Sebagai legislator dari Fraksi Golkar, Singgih menekankan peran fundamental keluarga sebagai institusi pendidikan pertama dan paling krusial dalam membentuk kepribadian anak. Ia menjelaskan bahwa anak usia sekolah dasar sangat rentan meniru apa yang mereka lihat, termasuk dari berbagai konten yang beredar di dunia digital.
“Anak usia SD belum memiliki kemampuan menyaring realitas dan fiksi yang memadai. Jika game online dan tontonan kekerasan dikonsumsi tanpa pengawasan, nilai-nilai yang menyimpang bisa tertanam secara keliru,” jelas Singgih.
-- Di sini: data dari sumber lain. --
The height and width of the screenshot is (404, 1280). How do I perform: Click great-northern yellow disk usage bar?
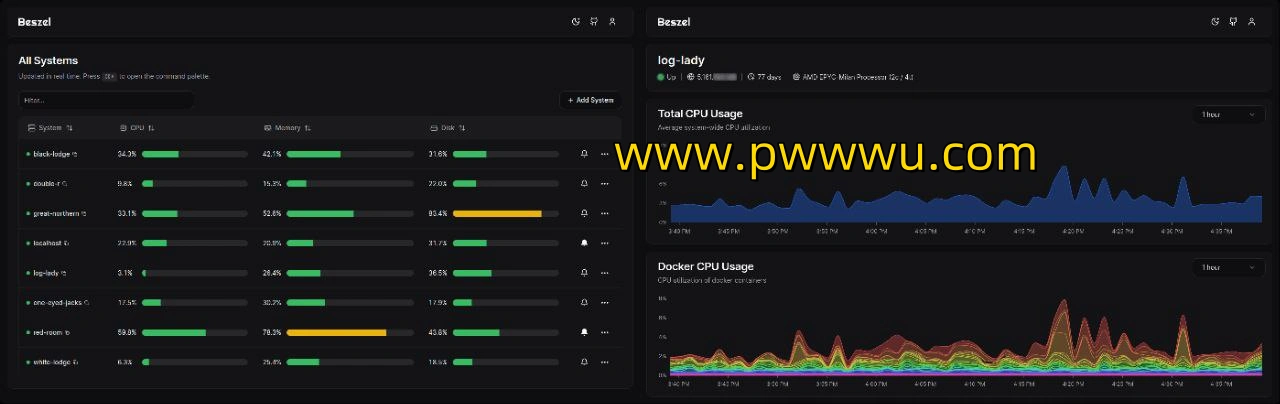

Peran Orang Tua dalam Pendampingan Digital
Meskipun demikian, Singgih mengingatkan bahwa game online dan serial anime tidak dapat sepenuhnya disalahkan sebagai akar permasalahan. Ia menegaskan bahwa peran orang tua dalam memberikan pendampingan yang tepat kepada anak-anak mereka sangatlah esensial.
“Orang tua tidak boleh menyerahkan sepenuhnya pendidikan anak kepada gawai atau gadget. Harus ada pembatasan screen time (pembatasan waktu menggunakan game online), kontrol konten, dan yang paling penting adalah dialog terbuka agar anak memahami mana yang boleh ditiru dan mana yang tidak,” tegasnya.
Singgih menambahkan, kasus ini seharusnya menjadi momentum untuk melakukan evaluasi bersama. Ia berpendapat bahwa upaya pencegahan tidak cukup hanya mengandalkan penindakan hukum, melainkan juga harus disertai dengan pembangunan kembali ketahanan keluarga, penanaman akhlak, serta pengawasan yang serius terhadap konten digital yang diakses anak.
Motif Obsesi Game dan Anime
Sebelumnya, pihak kepolisian mengungkap motif di balik tindakan mengerikan yang dilakukan oleh seorang bocah kelas VI SD di Kota Medan, berinisial AI (12), yang membunuh ibu kandungnya, F (42). Motif tersebut diduga kuat berkaitan dengan obsesi AI terhadap konten kekerasan dalam game online dan serial anime.
Kapolrestabes Medan Kombes Jean Calvijn Simanjuntak menjelaskan, AI terinspirasi dari adegan pembunuhan dalam game Murder Mystery season Kills Others yang menggunakan pisau. “Bagaimana obsesi si korban dalam hal melakukan tindak pidananya? Adik (AI) melihat game Murder Mystery pada season Kills Others menggunakan pisau. Makanya korban pada saat itu menggunakan pisau di dalam melakukan tindak pidananya,” kata Kombes Jean Calvijn Simanjuntak saat konferensi pers, dilansir detikSumut, Senin (29/12/2025).
Ia juga menambahkan bahwa AI terpengaruh oleh adegan pembunuhan dalam serial anime DC. “(AI) menonton serial anime DC pada saat adegan pembunuhan menggunakan pisau,” jelasnya.